Le travail d’intégration suppose donc à la fois une adaptation du monde ordinaire qui permette l’accueil de personnes handicapées et un effort d’adaptation des personnes handicapées au monde ordinaire (formation, réadaptation fonctionnelle, etc.).

 

Conclusion

Dans les discours politique et sociaux, l’utilisation du mot « intégration » révèle à l’origine une volonté d’unité et d’homogénéisation de la société. Pour atteindre cet objectif, des processus de transformation et d’adaptation sont mis en place. Pour les individus à intégrer,  on élabore des procédures d’éducation, de réadaptation, d’accompagnement…mais aussi de coercition pour les délinquants, afin de leur faire adopter des valeurs et des comportements conformes aux normes dominantes. Mais pour que l’intégration soit réussie, il est aujourd’hui reconnu comme indispensable que la société montre également des vertus intégratrices comme le respect de la diversité et des différences, la non-discrimination, l’aménagement de conditions qui permettent réellement à tous de participer à la vie et à la cohésion sociale.

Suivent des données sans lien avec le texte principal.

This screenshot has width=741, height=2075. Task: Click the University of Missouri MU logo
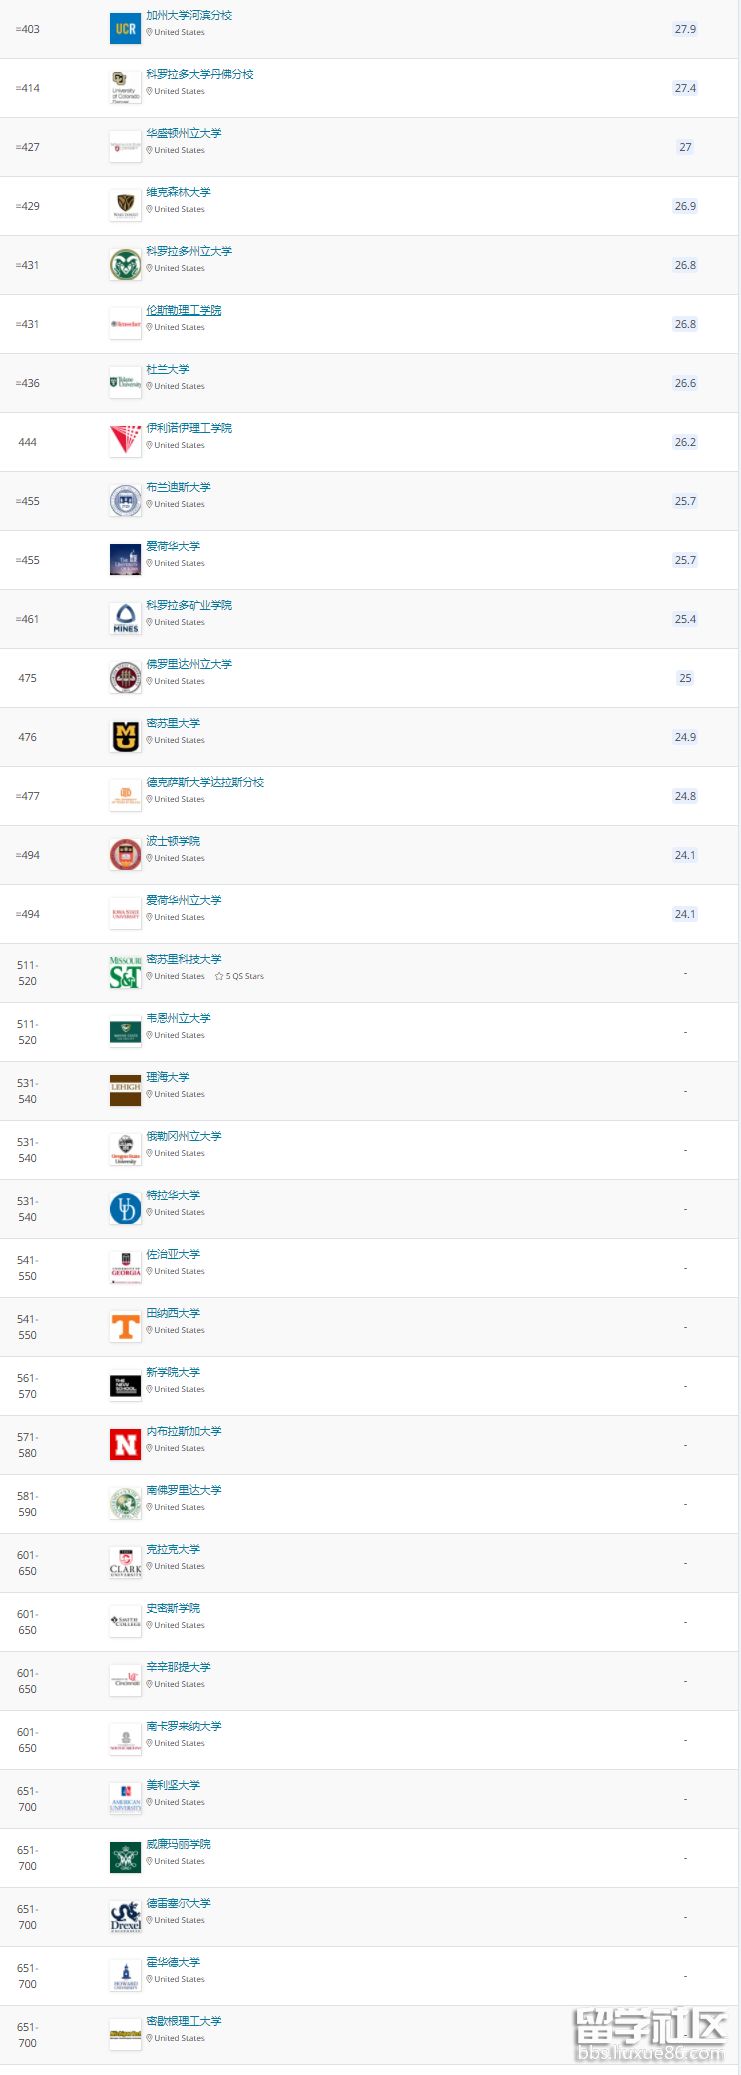point(125,737)
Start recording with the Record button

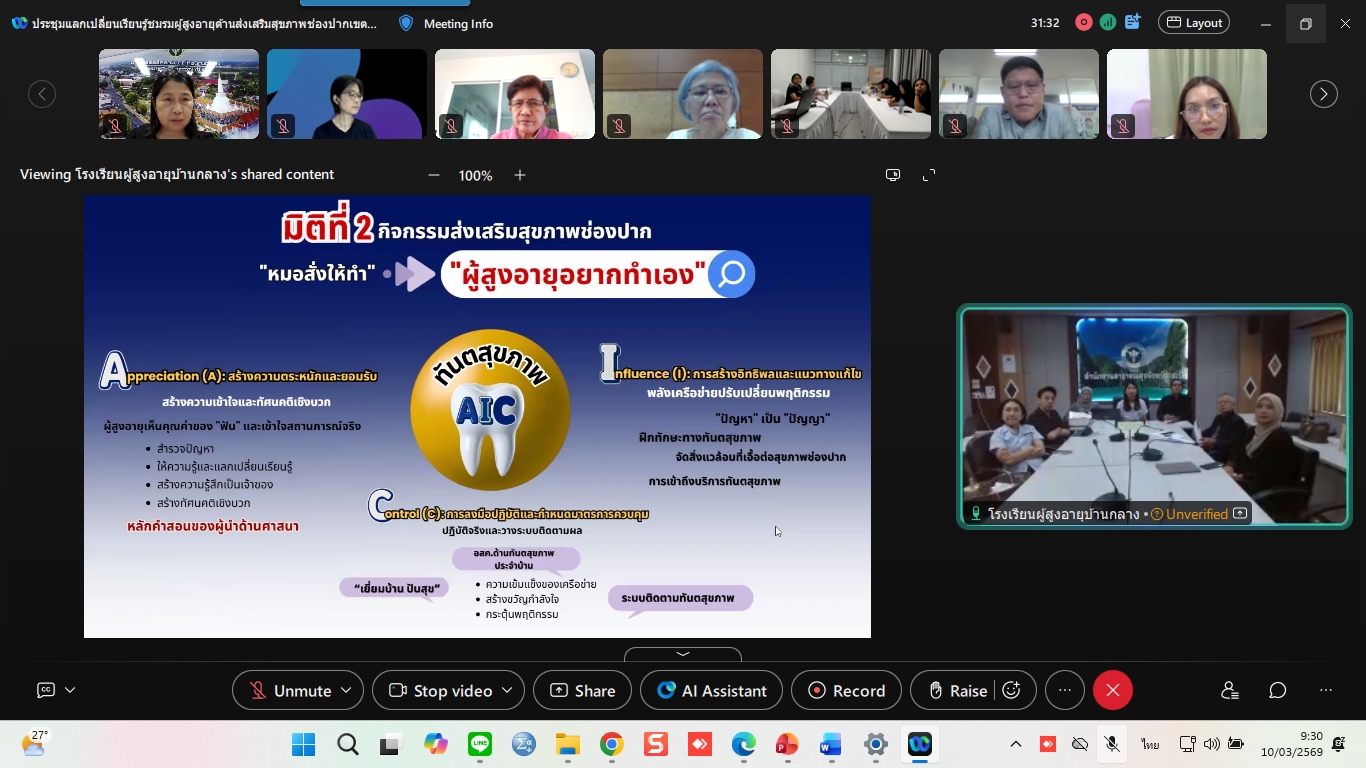[846, 690]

Cependant, certaines évolutions sociales et économiques de ces dernières décennies ont mis à mal le discours et les politiques d’intégration. C’est pourquoi un nouveau vocabulaire a fleuri pour rendre compte de ces transformations. Si le mot « intégration » n’a pas disparu des discours, il se voit désormais de plus en plus souvent supplanté par les termes « insertion » et « inclusion ».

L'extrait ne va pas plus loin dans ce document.